Clockwise rotation by 90 degrees maps element [row][col] to [col][n-1-row]. This is equivalent to transposing then flipping on the vertical axis. Counterclockwise rotation maps element [row][col] to [n-1-col][row], which is equivalent to transposing then flipping on the horizontal axis.
Why decompose rotation into transpose plus flip?
Breaking rotation into two simpler operations makes the code easier to write, test, and reason about. Each sub-operation has a clear, well-understood index mapping. This decomposition also makes the approach reusable, since transpose and flip are useful building blocks for other matrix transformations.
How do you rotate a non-square (rectangular) matrix?
For an m-by-n rectangle, rotation produces an n-by-m result. You cannot do this in-place because the dimensions change. Allocate a new matrix of size n-by-m and map each element from [row][col] to [col][m-1-row] for clockwise rotation.
How do you rotate a matrix by 180 degrees?
Rotating by 180 degrees is equivalent to reversing the order of all rows and then reversing each row individually, or equivalently, applying two consecutive 90-degree rotations. The index mapping is [row][col] to [n-1-row][n-1-col].
How does this problem relate to image processing?
Digital images are stored as 2D pixel arrays. Rotating a photo on your phone applies exactly this matrix rotation to every color channel. The transpose-then-flip approach is used in real image processing libraries because it maps cleanly to memory access patterns and can be parallelized efficiently.

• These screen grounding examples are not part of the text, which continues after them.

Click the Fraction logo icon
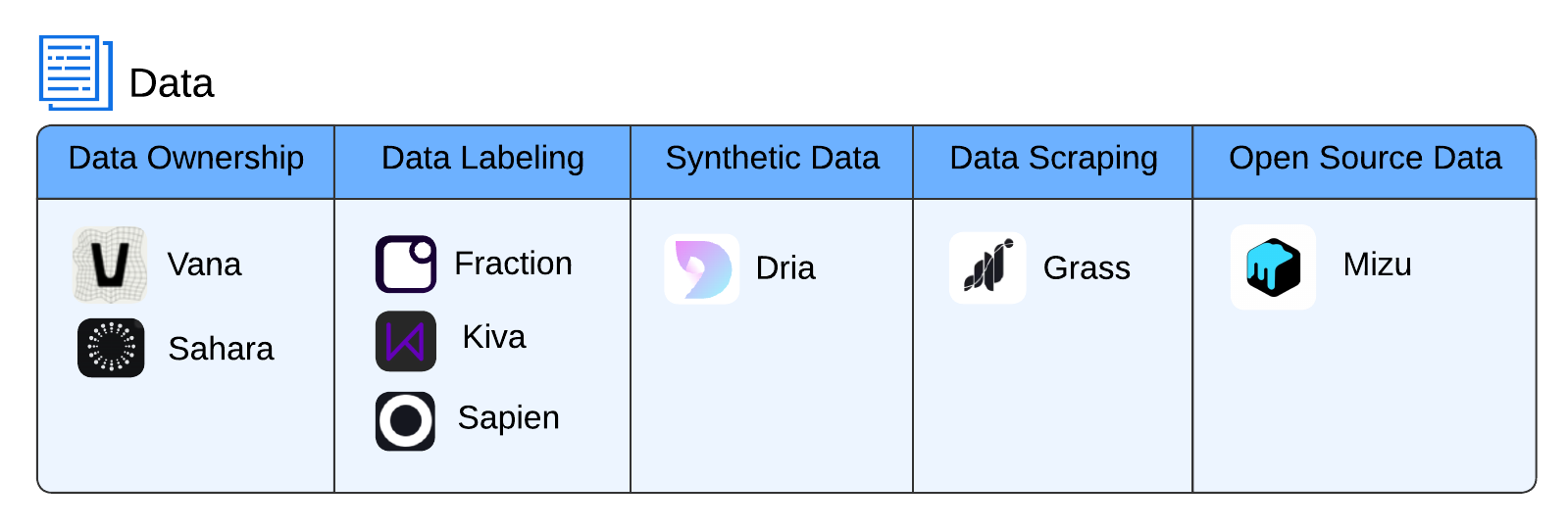click(406, 264)
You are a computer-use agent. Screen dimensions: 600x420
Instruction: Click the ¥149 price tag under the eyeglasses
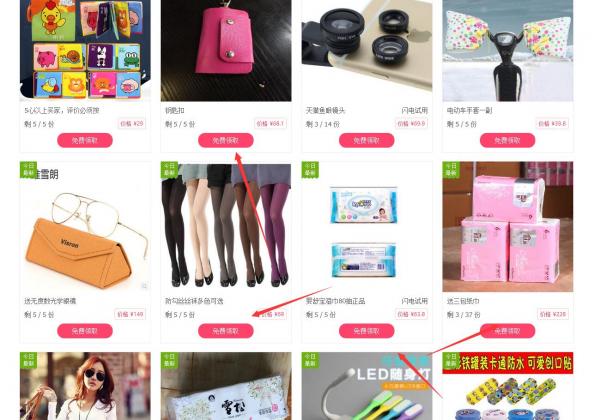pos(130,314)
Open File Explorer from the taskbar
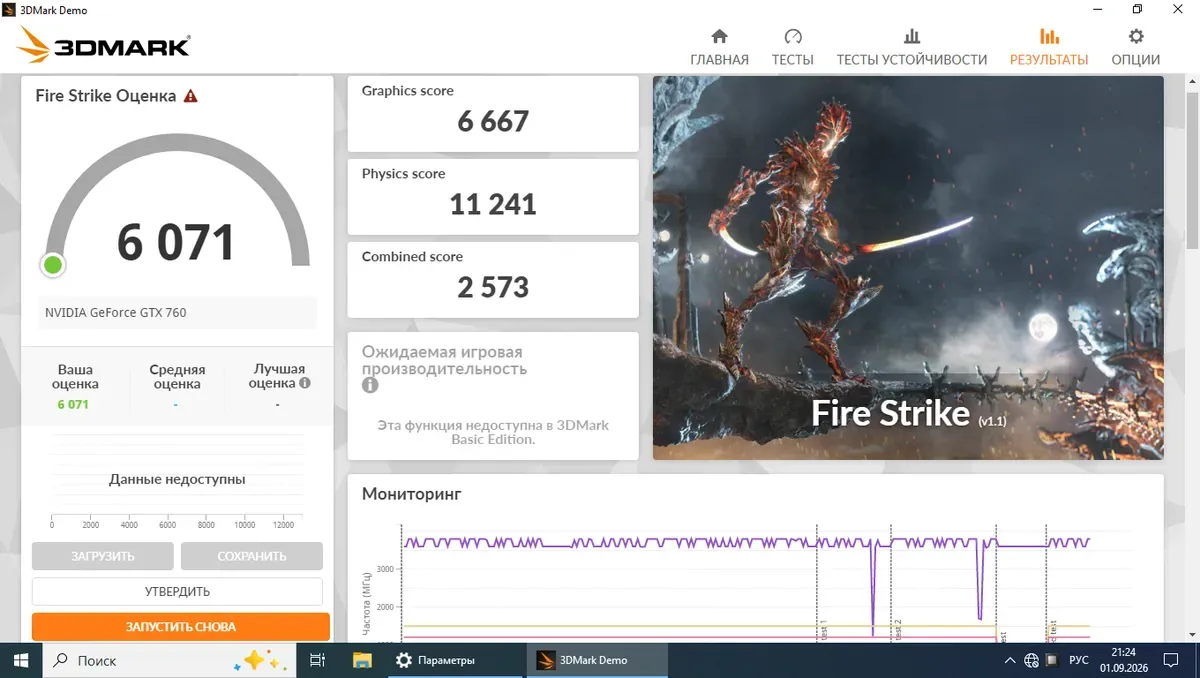 pos(362,661)
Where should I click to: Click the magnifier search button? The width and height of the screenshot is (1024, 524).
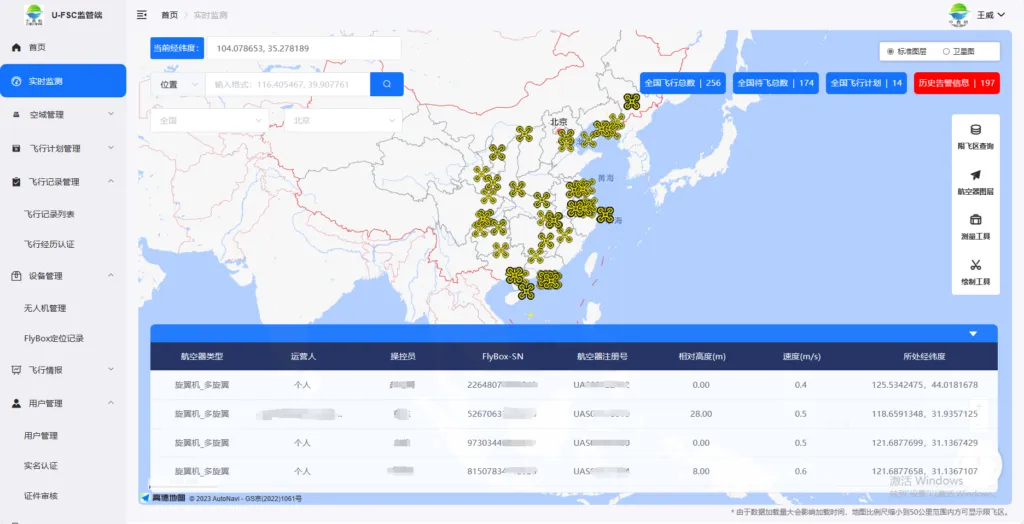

What is the matrix transpose operation?
The transpose of a matrix swaps its rows and columns. Element [row][col] moves to position [col][row]. For a square matrix, this mirrors the matrix along its main diagonal running from the top-left to the bottom-right corner.
How often is the rotate image problem asked in interviews?
Rotate Image is a popular matrix manipulation problem at companies like Amazon, Microsoft, and Cisco. It appears frequently in 2026 interviews because it tests understanding of 2D array indexing, in-place algorithms, and the ability to decompose a complex operation into simpler steps.
What edge cases should you handle for matrix rotation?
Handle a 1x1 matrix (return it unchanged), an empty matrix (return empty), and verify your solution works for both even and odd dimensions. The 1x1 case is the simplest base case and a good sanity check during implementation.